Fenwick, being experienced with building electric forklifts, utilized the motor and batteries from their forklifts to make an electric version of the TUB, having prior ties with Citroën from selling forklifts to them years prior. With Citroën having extra TUB bodies unsold and with them unable to produce more during the war, they sold Fenwick the bodies for them to deal with production, sales, and marketing.

Fenwick added an electric motor in place of the engine and drivetrain and 540 kg of batteries at the rear of the van, reducing payload and the ability to use the rear sliding door. These batteries were positioned in compartments on the sides for air ventilation and easy access for maintenance. Due to this, the spare tire was moved to a compartment over the batteries on the right side of the truck. To differentiate the electric version, the grille was replaced with a solid panel with the Fenwick logo.

Many were sold to be used as ambulances during the war, and so Fenwick created the Société des Ambulances Parisiennes (Parisian Ambulance Company) and commissioned coachbuilder Carrier to adapt the van for transport of people, being able to transport 6 wounded people on stretchers at one time, a feat of engineering for the era. Notably one was used by the city of Paris until 1944.
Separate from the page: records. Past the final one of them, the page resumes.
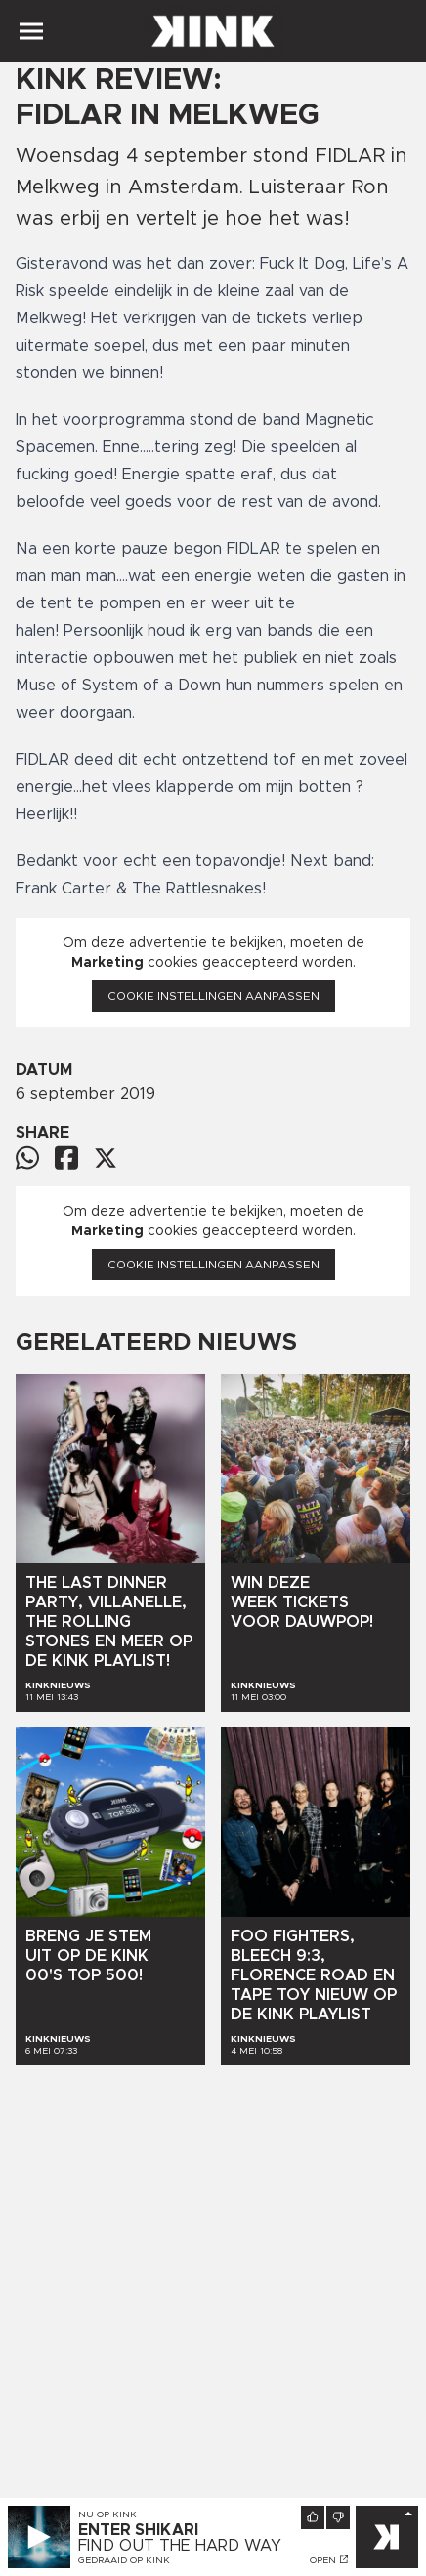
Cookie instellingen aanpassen (213, 996)
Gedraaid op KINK (124, 2560)
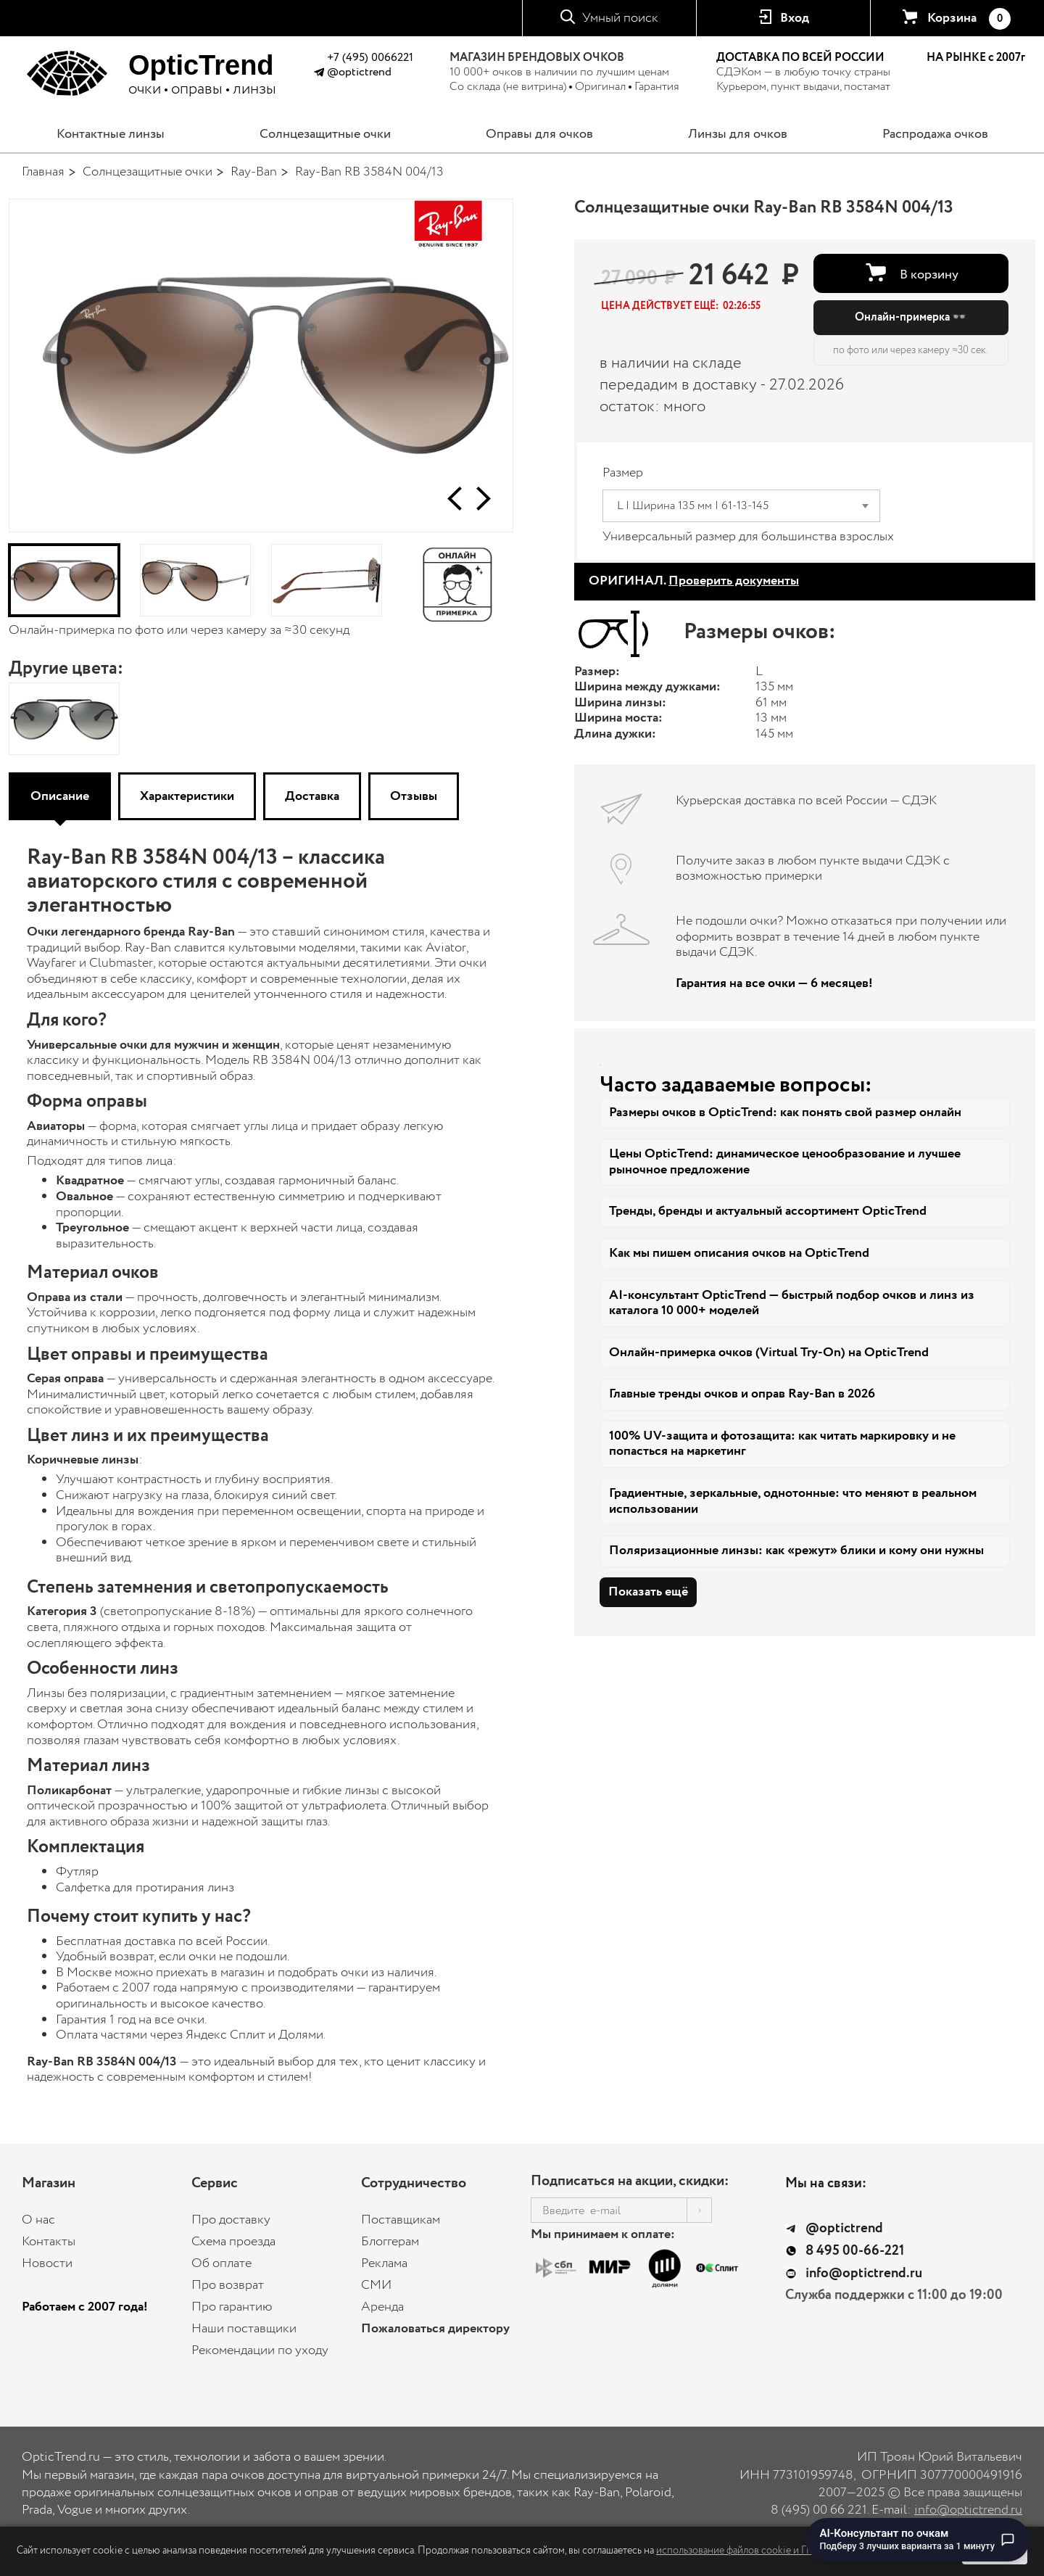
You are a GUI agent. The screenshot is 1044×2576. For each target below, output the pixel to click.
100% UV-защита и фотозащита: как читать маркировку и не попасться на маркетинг (782, 1444)
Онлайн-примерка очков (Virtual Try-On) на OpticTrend (769, 1352)
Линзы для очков (737, 134)
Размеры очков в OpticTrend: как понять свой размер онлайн (785, 1112)
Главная (43, 171)
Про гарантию (232, 2307)
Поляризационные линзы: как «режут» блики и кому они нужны (796, 1550)
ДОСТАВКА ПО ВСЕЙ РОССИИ (800, 57)
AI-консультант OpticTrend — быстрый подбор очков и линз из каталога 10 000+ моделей (791, 1303)
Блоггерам (390, 2241)
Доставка (312, 796)
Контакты (48, 2241)
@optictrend (359, 72)
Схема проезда (233, 2241)
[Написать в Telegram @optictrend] (318, 74)
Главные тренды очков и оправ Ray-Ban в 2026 (742, 1393)
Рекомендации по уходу (259, 2350)
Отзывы (413, 796)
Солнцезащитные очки (325, 134)
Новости (47, 2263)
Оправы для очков (539, 134)
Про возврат (227, 2285)
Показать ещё (648, 1591)
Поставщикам (400, 2219)
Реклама (384, 2263)
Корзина (968, 19)
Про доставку (230, 2219)
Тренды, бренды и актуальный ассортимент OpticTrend (768, 1211)
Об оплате (221, 2263)
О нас (38, 2219)
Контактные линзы (111, 134)
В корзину (929, 274)
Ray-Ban (254, 171)
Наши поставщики (244, 2328)
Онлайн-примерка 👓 (910, 317)
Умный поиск (620, 18)
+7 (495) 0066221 (370, 57)
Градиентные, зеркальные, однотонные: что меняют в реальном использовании (793, 1501)
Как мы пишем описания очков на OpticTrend (739, 1253)
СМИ (376, 2285)
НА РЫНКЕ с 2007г (976, 58)
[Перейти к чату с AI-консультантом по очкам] (917, 2539)
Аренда (382, 2307)
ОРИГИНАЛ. (694, 580)
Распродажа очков (935, 134)
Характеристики (187, 796)
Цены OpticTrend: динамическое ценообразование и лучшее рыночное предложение (785, 1161)
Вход (794, 18)
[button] (455, 499)
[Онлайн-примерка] (457, 580)
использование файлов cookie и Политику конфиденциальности (800, 2550)
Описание (59, 796)
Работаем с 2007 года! (85, 2307)
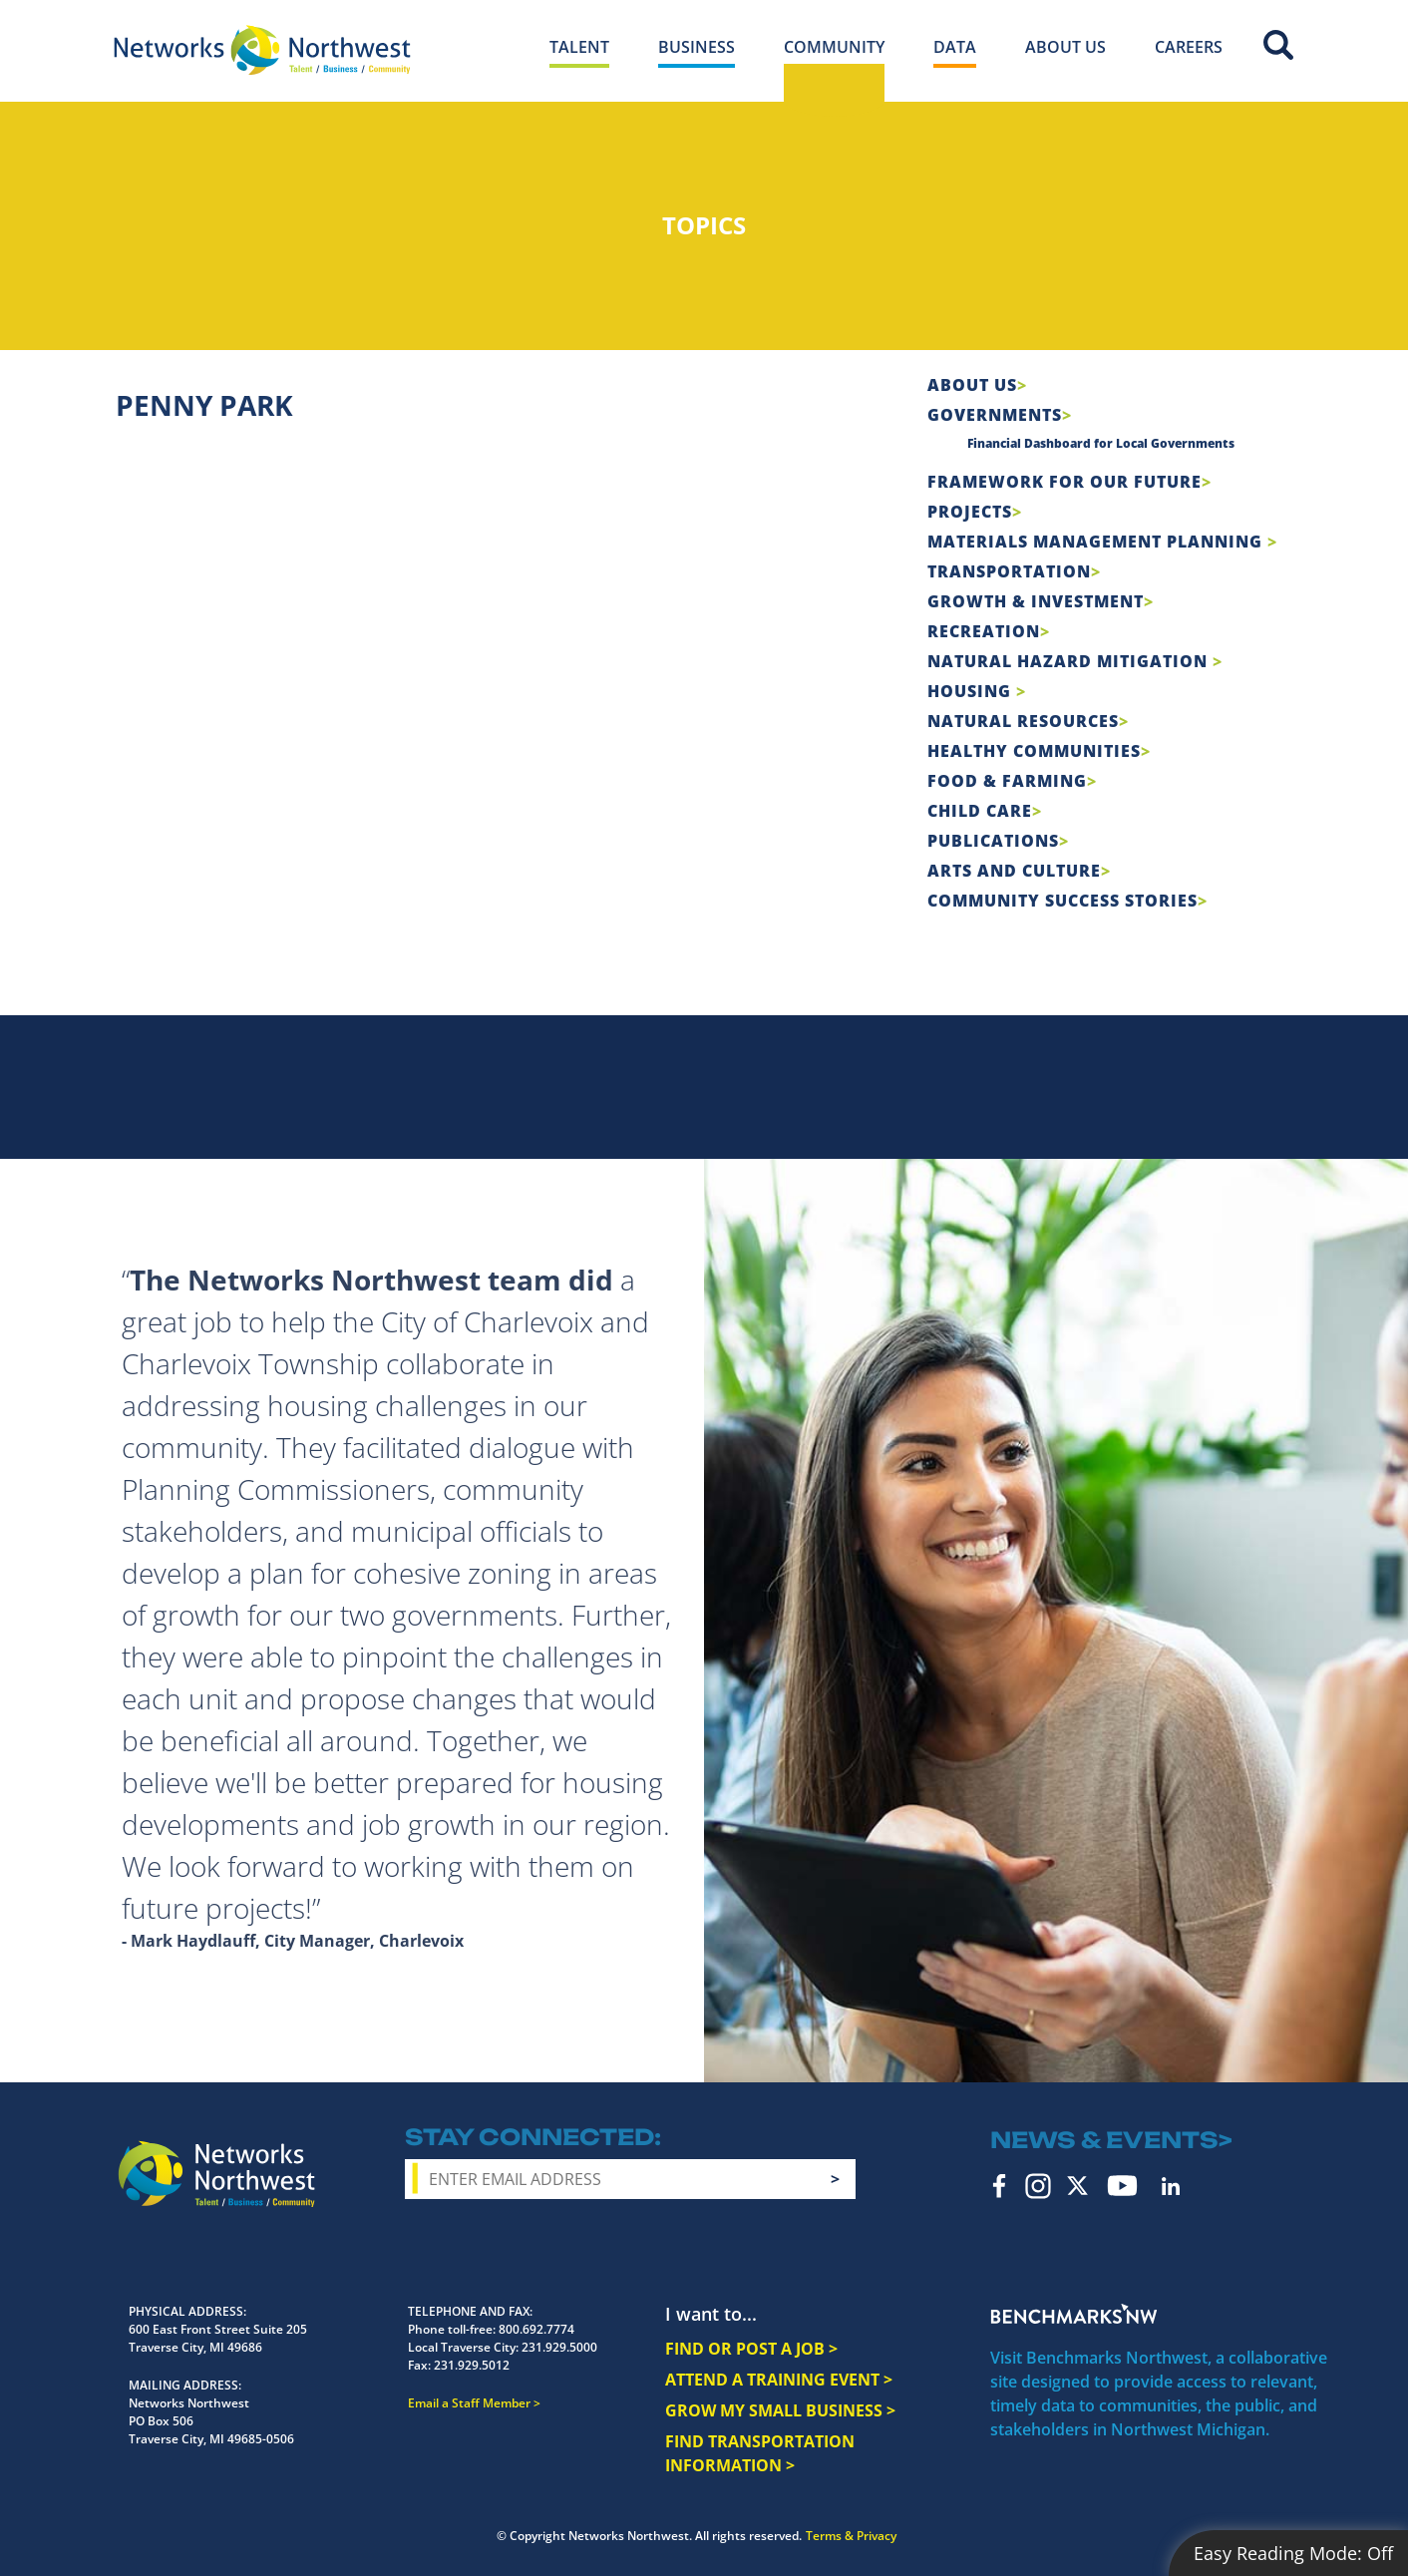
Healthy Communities (1034, 751)
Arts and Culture (1014, 871)
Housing (971, 691)
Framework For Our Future (1064, 482)
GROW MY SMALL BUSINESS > (780, 2410)
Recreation (983, 631)
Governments (994, 415)
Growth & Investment (1035, 601)
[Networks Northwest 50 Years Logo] (262, 50)
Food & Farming (1007, 781)
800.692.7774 (536, 2329)
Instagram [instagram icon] (1038, 2186)
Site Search (1278, 45)
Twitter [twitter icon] (1077, 2185)
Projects (969, 512)
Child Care (979, 811)
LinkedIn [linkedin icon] (1171, 2186)
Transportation (1009, 571)
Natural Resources (1023, 721)
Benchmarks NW (1074, 2314)
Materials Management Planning (1097, 541)
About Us (972, 385)
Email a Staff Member (469, 2402)
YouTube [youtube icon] (1122, 2185)
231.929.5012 (472, 2365)
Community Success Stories (1062, 901)
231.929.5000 (559, 2347)
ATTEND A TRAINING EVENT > (778, 2380)
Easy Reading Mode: (1293, 2553)
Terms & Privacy (851, 2535)
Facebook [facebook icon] (999, 2186)
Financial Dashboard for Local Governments (1100, 443)
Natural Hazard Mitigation (1070, 661)
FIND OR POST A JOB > (751, 2349)
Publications (993, 841)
The van was originally marketed as the Cittub, likely to not appear related to the Citroën counterpart. Later the name was changed to the Fenwick Urbel in 1941 and between one hundred and a few hundred examples were sold between 1941-1942 when production of electric vehicles was banned in the summer of 1942 until the end of the war. This ban likely started due to the production of the Urbel and Peugeot VLV and tried to stop mobility in France during the war.

=== Details ===

- Weight: 1825 kg
- Payload: 1000 kg
- Top speed: 50 km/h (Fenwick recommends only 25 km/h when empty and 20 km/h when loaded to maximize range)

==Commercial==
Probably only about 1,740 of the vans were produced, most of them being the earlier 1628 cc TUB version which may appear a poor return for the effort that Citroën committed to the project. Nevertheless, when normal life began to return after the war Citroën were quick off the mark in 1946 with the Citroën H which was in many ways a slightly larger and less aggressively light-weight version of the TUB. The commercial success of the long-running H van owed much to its 1939 predecessor.